Staunton, June 2 – Whenever a group styles itself or is styled as “neo,” there is always the question as to how much it is like the original from which it is being contrasted. In the case of neo-Eurasianism, Kharun Sidorov says, the new version is far less interested in the non-Russians and far more infused by Russian chauvinism and imperialism.
Neo-Eurasian leader Aleksandr Dugin, for example, the Prague-based Russian commentator says, talks about the multiple sources of Russian identity as earlier Eurasianists did but favors the liquidation of the non-Russian republics within the Russian Federation and the abolishing of Ukraine as an independent state (idelreal.org/a/31268031.html).

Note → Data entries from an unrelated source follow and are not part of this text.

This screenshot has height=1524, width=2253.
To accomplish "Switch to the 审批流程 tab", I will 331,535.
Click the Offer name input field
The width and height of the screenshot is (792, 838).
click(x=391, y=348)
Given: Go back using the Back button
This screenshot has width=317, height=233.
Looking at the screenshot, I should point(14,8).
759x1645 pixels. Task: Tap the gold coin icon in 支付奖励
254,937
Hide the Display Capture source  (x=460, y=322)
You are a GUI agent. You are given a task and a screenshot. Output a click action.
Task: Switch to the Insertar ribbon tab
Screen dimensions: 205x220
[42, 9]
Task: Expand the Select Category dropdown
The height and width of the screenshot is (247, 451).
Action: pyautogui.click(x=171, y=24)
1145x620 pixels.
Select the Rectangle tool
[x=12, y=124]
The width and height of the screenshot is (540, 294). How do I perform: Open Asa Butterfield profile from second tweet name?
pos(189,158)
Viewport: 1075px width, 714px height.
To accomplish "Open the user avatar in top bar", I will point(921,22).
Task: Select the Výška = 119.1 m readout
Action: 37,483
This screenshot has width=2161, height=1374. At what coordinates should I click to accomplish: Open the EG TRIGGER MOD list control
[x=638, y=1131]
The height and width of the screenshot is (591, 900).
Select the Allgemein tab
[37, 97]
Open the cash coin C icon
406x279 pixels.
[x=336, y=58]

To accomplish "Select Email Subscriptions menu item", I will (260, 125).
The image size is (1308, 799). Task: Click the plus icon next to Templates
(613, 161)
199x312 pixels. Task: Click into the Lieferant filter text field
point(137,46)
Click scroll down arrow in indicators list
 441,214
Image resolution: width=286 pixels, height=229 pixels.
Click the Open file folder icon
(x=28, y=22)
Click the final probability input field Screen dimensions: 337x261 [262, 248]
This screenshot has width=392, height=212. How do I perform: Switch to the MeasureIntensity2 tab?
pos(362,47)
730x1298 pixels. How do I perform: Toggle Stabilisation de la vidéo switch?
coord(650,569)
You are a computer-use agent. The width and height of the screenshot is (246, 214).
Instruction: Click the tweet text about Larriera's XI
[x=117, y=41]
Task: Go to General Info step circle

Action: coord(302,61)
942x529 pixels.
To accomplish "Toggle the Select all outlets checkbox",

In the neo-Eurasianist manifesto, “New Eurasia, the Noah’s Ark of the 21st Century,” Dugin and his colleagues suggest that Russia unlike the European Union is the only place where various nations, languages, and cultures can flourish but then outline a program of Russianization and Russificaiton which makes such suggestions a nonsense.
And the neo-Eurasianists spend more of their time attacking Ukraine and other countries for how they deal with minorities than they do in the discussions about and defenses of how Russia does. And they celebrate Russian nationalist abuses of non-Russians at home while condemning what some might see as far more tolerant policies toward minorities elsewhere.
As a result, Sidorov says, the only difference between the neo-Eurasianists, on the one hand, and Russian chauvinists and imperialists, on the other, is that the latter are slightly more honest in what they are about. The neo-Eurasians, drawing on their origins, suggest they are defending one thing while in fact they are attacking it and promoting something else.